Sean blickte ihn an, als wäre dieser völlig übergeschnappt. Und dann durfte er das stündlich abarbeiten. Das war es ihm nicht wert. Er hätte sich beim Eintreten in das Etablissement denken können, dass er sich nicht einmal die Schnürsenkel dort hätte leisten können.

„Ich will dir nichts schuldig sein.“

„Das bist du schon“, antwortete Bourdain mit einer Schärfe, die Sean nicht erwartet hatte.

„Ich habe heute eine Verabredung im Montreal Casino. Ich möchte nicht, dass du dort als Straßenfeger auftauchst.“

„Warum nimmst du mich überhaupt mit?“

„Ich brauche eine präsentable Begleitung. Und du bist verzweifelt und frisst mir aus der Hand, reicht das?“

„Aber - Im ernst? Du hast kein Privatleben und ich soll mit dir Theater spielen?“

„Das habe ich nicht gesagt. Es ist besser für dich, wenn du nicht alles im Voraus erfährst.“

„Das klingt ziemlich verdächtig.“

Sean runzelte die Stirn. Er konnte sich denken, was für eine Art Verabredung das werden würde, aber er traute Bourdain eine solche Abgebrühtheit einfach nicht zu. Andererseits hatte er auch nicht erwartet, dass dieser ihn zu seinem Leibeigenen machte, was er gerade tat. Wie eine Puppe wurde er ausstaffiert, um dann den Schweinen zum Fraß vorgeworfen zu werden.

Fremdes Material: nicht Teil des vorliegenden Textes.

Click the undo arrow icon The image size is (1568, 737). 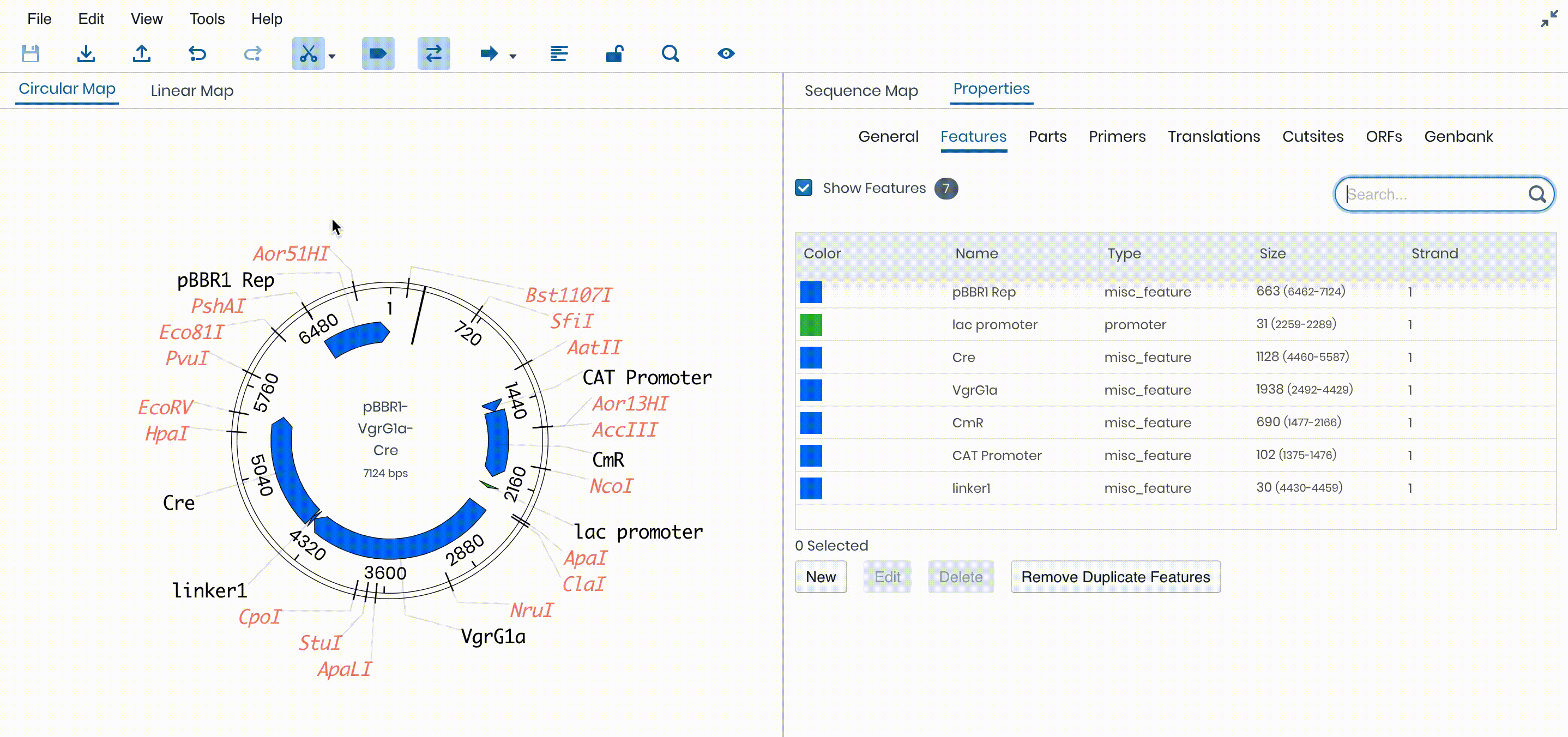point(197,53)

Wenn Holden ihn weiter demütigte, musste er kündigen. Vielleicht musste er sich auch vor anderen Männern entkleiden und das hier war nur eine Übung. Dann würde er aber wirklich kündigen. Eher nicht. Verdammt. Er hatte keine Erfahrung im Strippen.

„Willst du ihn gleich hier entsorgen lassen?“

Unvermittelt riss Bourdain Sean aus seinen katastrophalen Gedanken. Der Brünette stand neben dessen zerknitterten, alten Anzug und begutachtete sich das Material.

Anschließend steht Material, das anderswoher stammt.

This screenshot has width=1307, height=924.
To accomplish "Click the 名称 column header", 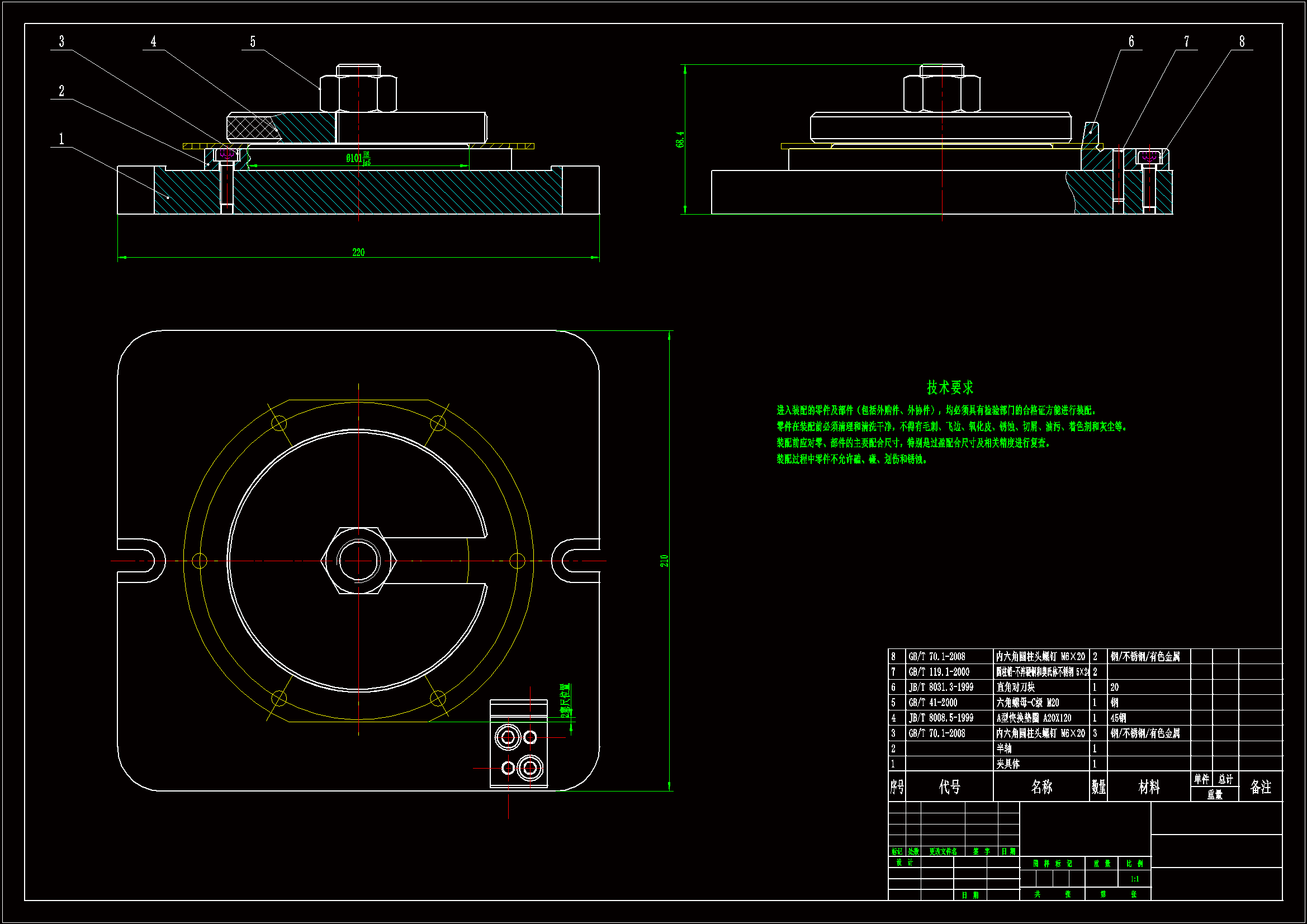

„Nein. Es war ein Geschenk.“ Jegliche Heiterkeit, mit der Sean sich verzweifelt hatte bei Laune halten können, war nun vollständig aus dem Raum gewichen.

„Doch nicht von Amanda?“

„Nein.“

Sean räusperte sich. Eine unangenehme Stille beherrschte sie. Keiner sagte etwas. Bourdain schien sich fehl am Platz zu fühlen. „Dann lasse ich ihn in die Reinigung bringen“, sagte er leise und warf sich die Kleidungsstücke über den Arm. Er wirkte zerrissen, während Sean seine Trauer zu verbergen versuchte. Immerhin war es schon lange her.

Nach einer scheinbaren Ewigkeit setzte Bourdain sich in Bewegung und reichte ihm die Krawatte, die er noch immer in den Händen hielt.

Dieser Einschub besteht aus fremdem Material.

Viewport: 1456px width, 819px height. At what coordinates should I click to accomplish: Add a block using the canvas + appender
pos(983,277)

Überrascht zog Sean die Augenbrauen hoch, als er sich erneut zu ihm beugte. Ihr zweiter Kuss war kurz, aber nicht weniger intensiv. Die Luft schien plötzlich um einige Grad kälter.

„Ich bin sicher, die anderen Anzüge werden auch passen“, kommentierte Holden Rosalines Auswahl.

„Enttäusch mich bitte nicht, Grandy. Bewahre Haltung und mach, was ich dir sage.“

Die unsichtbare Wand, die Bourdain von einer Sekunde auf die nächste vor sich aufbauen konnte, war ernüchternd.

„Jedes Zuspätkommen werde ich dir vom Gehalt abziehen. Meine Empfehlung ist heute Abend pünktlich zu erscheinen.“

War das derselbe Mann? Sowie er jetzt mit ihm redete, ging es einfach nur ums Geschäft.

Sean wurde bleich und erneut versagten ihm die Beine. Ein beklemmendes Gefühl erfasste ihn. Es wurde immer stärker, je leiser Bourdains Schritte in seinen Ohren hallten.